Problem to solve - Copy out every one of the following rows word for word, keeping their order.

Input for this task -
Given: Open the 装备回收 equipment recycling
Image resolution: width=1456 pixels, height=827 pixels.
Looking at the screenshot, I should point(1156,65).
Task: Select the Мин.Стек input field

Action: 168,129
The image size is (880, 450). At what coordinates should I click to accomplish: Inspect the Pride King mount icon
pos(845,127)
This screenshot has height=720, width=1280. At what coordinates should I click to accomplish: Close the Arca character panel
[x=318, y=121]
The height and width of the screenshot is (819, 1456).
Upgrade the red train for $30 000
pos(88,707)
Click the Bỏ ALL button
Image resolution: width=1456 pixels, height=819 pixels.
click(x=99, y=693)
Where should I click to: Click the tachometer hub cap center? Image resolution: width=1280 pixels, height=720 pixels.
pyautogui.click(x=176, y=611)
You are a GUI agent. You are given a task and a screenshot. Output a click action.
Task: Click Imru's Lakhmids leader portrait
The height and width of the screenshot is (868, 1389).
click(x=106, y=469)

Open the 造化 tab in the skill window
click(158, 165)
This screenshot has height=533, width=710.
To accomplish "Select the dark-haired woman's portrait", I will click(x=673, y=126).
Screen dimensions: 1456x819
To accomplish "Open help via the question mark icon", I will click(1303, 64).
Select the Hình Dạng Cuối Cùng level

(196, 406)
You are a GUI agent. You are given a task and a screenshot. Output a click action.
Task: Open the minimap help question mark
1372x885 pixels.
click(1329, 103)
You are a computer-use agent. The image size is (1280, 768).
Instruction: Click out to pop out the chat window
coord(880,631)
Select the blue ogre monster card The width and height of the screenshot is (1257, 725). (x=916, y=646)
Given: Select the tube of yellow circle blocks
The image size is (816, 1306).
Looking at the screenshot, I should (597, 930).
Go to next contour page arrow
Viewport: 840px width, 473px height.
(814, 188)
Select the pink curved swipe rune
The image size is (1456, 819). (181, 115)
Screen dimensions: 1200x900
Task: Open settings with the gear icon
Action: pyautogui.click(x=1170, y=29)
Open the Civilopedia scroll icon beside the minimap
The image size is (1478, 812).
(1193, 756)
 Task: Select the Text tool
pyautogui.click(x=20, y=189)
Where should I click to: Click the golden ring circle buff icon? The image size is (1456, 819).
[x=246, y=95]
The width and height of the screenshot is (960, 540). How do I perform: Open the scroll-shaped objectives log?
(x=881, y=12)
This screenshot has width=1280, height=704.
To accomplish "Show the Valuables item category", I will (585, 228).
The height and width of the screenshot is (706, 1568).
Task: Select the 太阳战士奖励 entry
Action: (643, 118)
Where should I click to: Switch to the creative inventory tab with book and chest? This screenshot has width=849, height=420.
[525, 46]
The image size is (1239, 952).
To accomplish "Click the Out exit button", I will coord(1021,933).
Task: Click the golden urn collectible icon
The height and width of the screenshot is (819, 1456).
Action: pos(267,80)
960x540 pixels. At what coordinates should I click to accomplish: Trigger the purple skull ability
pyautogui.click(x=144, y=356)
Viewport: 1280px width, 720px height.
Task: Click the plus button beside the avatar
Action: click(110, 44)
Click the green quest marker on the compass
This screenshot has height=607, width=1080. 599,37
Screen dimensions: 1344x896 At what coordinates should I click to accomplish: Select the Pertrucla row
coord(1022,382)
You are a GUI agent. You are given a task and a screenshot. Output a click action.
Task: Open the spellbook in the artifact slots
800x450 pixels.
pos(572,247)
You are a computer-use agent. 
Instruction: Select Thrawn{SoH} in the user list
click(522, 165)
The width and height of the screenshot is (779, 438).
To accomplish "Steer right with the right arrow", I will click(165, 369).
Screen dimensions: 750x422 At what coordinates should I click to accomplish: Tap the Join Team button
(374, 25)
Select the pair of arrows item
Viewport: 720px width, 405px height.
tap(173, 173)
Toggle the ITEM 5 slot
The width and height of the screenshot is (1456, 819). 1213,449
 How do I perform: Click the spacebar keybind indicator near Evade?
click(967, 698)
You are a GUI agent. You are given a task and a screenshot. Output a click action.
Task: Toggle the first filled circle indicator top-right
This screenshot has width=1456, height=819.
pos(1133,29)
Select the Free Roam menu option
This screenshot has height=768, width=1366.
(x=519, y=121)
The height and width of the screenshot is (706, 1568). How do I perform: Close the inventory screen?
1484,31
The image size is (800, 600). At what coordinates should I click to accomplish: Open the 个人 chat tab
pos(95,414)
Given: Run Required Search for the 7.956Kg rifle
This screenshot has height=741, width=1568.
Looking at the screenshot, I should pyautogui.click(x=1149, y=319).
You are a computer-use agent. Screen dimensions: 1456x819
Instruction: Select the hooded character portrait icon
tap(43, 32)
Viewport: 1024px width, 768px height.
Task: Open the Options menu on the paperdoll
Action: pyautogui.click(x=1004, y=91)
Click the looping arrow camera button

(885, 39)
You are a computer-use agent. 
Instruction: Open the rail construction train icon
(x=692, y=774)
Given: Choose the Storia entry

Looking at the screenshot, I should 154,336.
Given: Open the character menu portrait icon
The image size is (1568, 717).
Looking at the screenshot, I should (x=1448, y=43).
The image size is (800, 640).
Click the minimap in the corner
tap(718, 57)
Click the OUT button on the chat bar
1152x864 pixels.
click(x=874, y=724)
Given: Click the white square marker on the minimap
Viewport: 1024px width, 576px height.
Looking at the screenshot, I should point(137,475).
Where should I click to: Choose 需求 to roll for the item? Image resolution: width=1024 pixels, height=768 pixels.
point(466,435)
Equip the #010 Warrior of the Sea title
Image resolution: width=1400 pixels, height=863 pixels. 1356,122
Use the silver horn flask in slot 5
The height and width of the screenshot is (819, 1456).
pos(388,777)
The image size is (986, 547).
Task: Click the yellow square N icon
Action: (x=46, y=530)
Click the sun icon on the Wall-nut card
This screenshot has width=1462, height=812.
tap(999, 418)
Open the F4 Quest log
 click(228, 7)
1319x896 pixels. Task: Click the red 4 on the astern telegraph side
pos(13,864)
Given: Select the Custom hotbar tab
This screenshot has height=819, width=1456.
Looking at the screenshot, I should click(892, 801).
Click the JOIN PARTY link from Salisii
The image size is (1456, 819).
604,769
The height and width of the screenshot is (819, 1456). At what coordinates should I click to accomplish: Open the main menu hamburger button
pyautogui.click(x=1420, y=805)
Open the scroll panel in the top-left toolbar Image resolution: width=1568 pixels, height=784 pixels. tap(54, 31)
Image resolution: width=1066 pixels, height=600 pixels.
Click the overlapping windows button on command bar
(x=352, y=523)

The completed task -
Given: Open the 装备回收 equipment recycling
Image resolution: width=1456 pixels, height=827 pixels.
Looking at the screenshot, I should point(1156,65).
Task: Select the Мин.Стек input field

Action: 168,129
The image size is (880, 450). At what coordinates should I click to accomplish: Inspect the Pride King mount icon
pos(845,127)
This screenshot has height=720, width=1280. At what coordinates should I click to accomplish: Close the Arca character panel
[x=318, y=121]
The height and width of the screenshot is (819, 1456).
Upgrade the red train for $30 000
pos(88,707)
Click the Bỏ ALL button
Image resolution: width=1456 pixels, height=819 pixels.
click(x=99, y=693)
Where should I click to: Click the tachometer hub cap center? Image resolution: width=1280 pixels, height=720 pixels.
pyautogui.click(x=176, y=611)
You are a GUI agent. You are given a task and a screenshot. Output a click action.
Task: Click Imru's Lakhmids leader portrait
The height and width of the screenshot is (868, 1389).
click(x=106, y=469)

Open the 造化 tab in the skill window
click(158, 165)
This screenshot has height=533, width=710.
To accomplish "Select the dark-haired woman's portrait", I will click(x=673, y=126).
Screen dimensions: 1456x819
To accomplish "Open help via the question mark icon", I will click(1303, 64).
Select the Hình Dạng Cuối Cùng level

(196, 406)
You are a GUI agent. You are given a task and a screenshot. Output a click action.
Task: Open the minimap help question mark
1372x885 pixels.
click(1329, 103)
You are a computer-use agent. The image size is (1280, 768).
Instruction: Click out to pop out the chat window
coord(880,631)
Select the blue ogre monster card The width and height of the screenshot is (1257, 725). (x=916, y=646)
Given: Select the tube of yellow circle blocks
The image size is (816, 1306).
Looking at the screenshot, I should (597, 930).
Go to next contour page arrow
Viewport: 840px width, 473px height.
(814, 188)
Select the pink curved swipe rune
The image size is (1456, 819). (181, 115)
Screen dimensions: 1200x900
Task: Open settings with the gear icon
Action: pyautogui.click(x=1170, y=29)
Open the Civilopedia scroll icon beside the minimap
The image size is (1478, 812).
(1193, 756)
 Task: Select the Text tool
pyautogui.click(x=20, y=189)
Where should I click to: Click the golden ring circle buff icon? The image size is (1456, 819).
[x=246, y=95]
The width and height of the screenshot is (960, 540). How do I perform: Open the scroll-shaped objectives log?
(x=881, y=12)
This screenshot has width=1280, height=704.
To accomplish "Show the Valuables item category", I will (585, 228).
The height and width of the screenshot is (706, 1568).
Task: Select the 太阳战士奖励 entry
Action: (643, 118)
Where should I click to: Switch to the creative inventory tab with book and chest? This screenshot has width=849, height=420.
[525, 46]
The image size is (1239, 952).
To accomplish "Click the Out exit button", I will coord(1021,933).
Task: Click the golden urn collectible icon
The height and width of the screenshot is (819, 1456).
Action: pos(267,80)
960x540 pixels. At what coordinates should I click to accomplish: Trigger the purple skull ability
pyautogui.click(x=144, y=356)
Viewport: 1280px width, 720px height.
Task: Click the plus button beside the avatar
Action: click(110, 44)
Click the green quest marker on the compass
This screenshot has height=607, width=1080. 599,37
Screen dimensions: 1344x896 At what coordinates should I click to accomplish: Select the Pertrucla row
coord(1022,382)
You are a GUI agent. You are given a task and a screenshot. Output a click action.
Task: Open the spellbook in the artifact slots
800x450 pixels.
pos(572,247)
You are a computer-use agent. 
Instruction: Select Thrawn{SoH} in the user list
click(522, 165)
The width and height of the screenshot is (779, 438).
To accomplish "Steer right with the right arrow", I will click(165, 369).
Screen dimensions: 750x422 At what coordinates should I click to accomplish: Tap the Join Team button
(374, 25)
Select the pair of arrows item
Viewport: 720px width, 405px height.
tap(173, 173)
Toggle the ITEM 5 slot
The width and height of the screenshot is (1456, 819). 1213,449
 How do I perform: Click the spacebar keybind indicator near Evade?
click(967, 698)
You are a GUI agent. You are given a task and a screenshot. Output a click action.
Task: Toggle the first filled circle indicator top-right
This screenshot has width=1456, height=819.
pos(1133,29)
Select the Free Roam menu option
This screenshot has height=768, width=1366.
(x=519, y=121)
The height and width of the screenshot is (706, 1568). How do I perform: Close the inventory screen?
1484,31
The image size is (800, 600). At what coordinates should I click to accomplish: Open the 个人 chat tab
pos(95,414)
Given: Run Required Search for the 7.956Kg rifle
This screenshot has height=741, width=1568.
Looking at the screenshot, I should pyautogui.click(x=1149, y=319).
You are a computer-use agent. Screen dimensions: 1456x819
Instruction: Select the hooded character portrait icon
tap(43, 32)
Viewport: 1024px width, 768px height.
Task: Open the Options menu on the paperdoll
Action: pyautogui.click(x=1004, y=91)
Click the looping arrow camera button

(885, 39)
You are a computer-use agent. 
Instruction: Open the rail construction train icon
(x=692, y=774)
Given: Choose the Storia entry

Looking at the screenshot, I should 154,336.
Given: Open the character menu portrait icon
The image size is (1568, 717).
Looking at the screenshot, I should (x=1448, y=43).
The image size is (800, 640).
Click the minimap in the corner
tap(718, 57)
Click the OUT button on the chat bar
1152x864 pixels.
click(x=874, y=724)
Given: Click the white square marker on the minimap
Viewport: 1024px width, 576px height.
Looking at the screenshot, I should point(137,475).
Where should I click to: Choose 需求 to roll for the item? Image resolution: width=1024 pixels, height=768 pixels.
point(466,435)
Equip the #010 Warrior of the Sea title
Image resolution: width=1400 pixels, height=863 pixels. 1356,122
Use the silver horn flask in slot 5
The height and width of the screenshot is (819, 1456).
pos(388,777)
The image size is (986, 547).
Task: Click the yellow square N icon
Action: (x=46, y=530)
Click the sun icon on the Wall-nut card
This screenshot has width=1462, height=812.
tap(999, 418)
Open the F4 Quest log
 click(228, 7)
1319x896 pixels. Task: Click the red 4 on the astern telegraph side
pos(13,864)
Given: Select the Custom hotbar tab
This screenshot has height=819, width=1456.
Looking at the screenshot, I should click(892, 801).
Click the JOIN PARTY link from Salisii
The image size is (1456, 819).
604,769
The height and width of the screenshot is (819, 1456). At what coordinates should I click to accomplish: Open the main menu hamburger button
pyautogui.click(x=1420, y=805)
Open the scroll panel in the top-left toolbar Image resolution: width=1568 pixels, height=784 pixels. tap(54, 31)
Image resolution: width=1066 pixels, height=600 pixels.
Click the overlapping windows button on command bar
(x=352, y=523)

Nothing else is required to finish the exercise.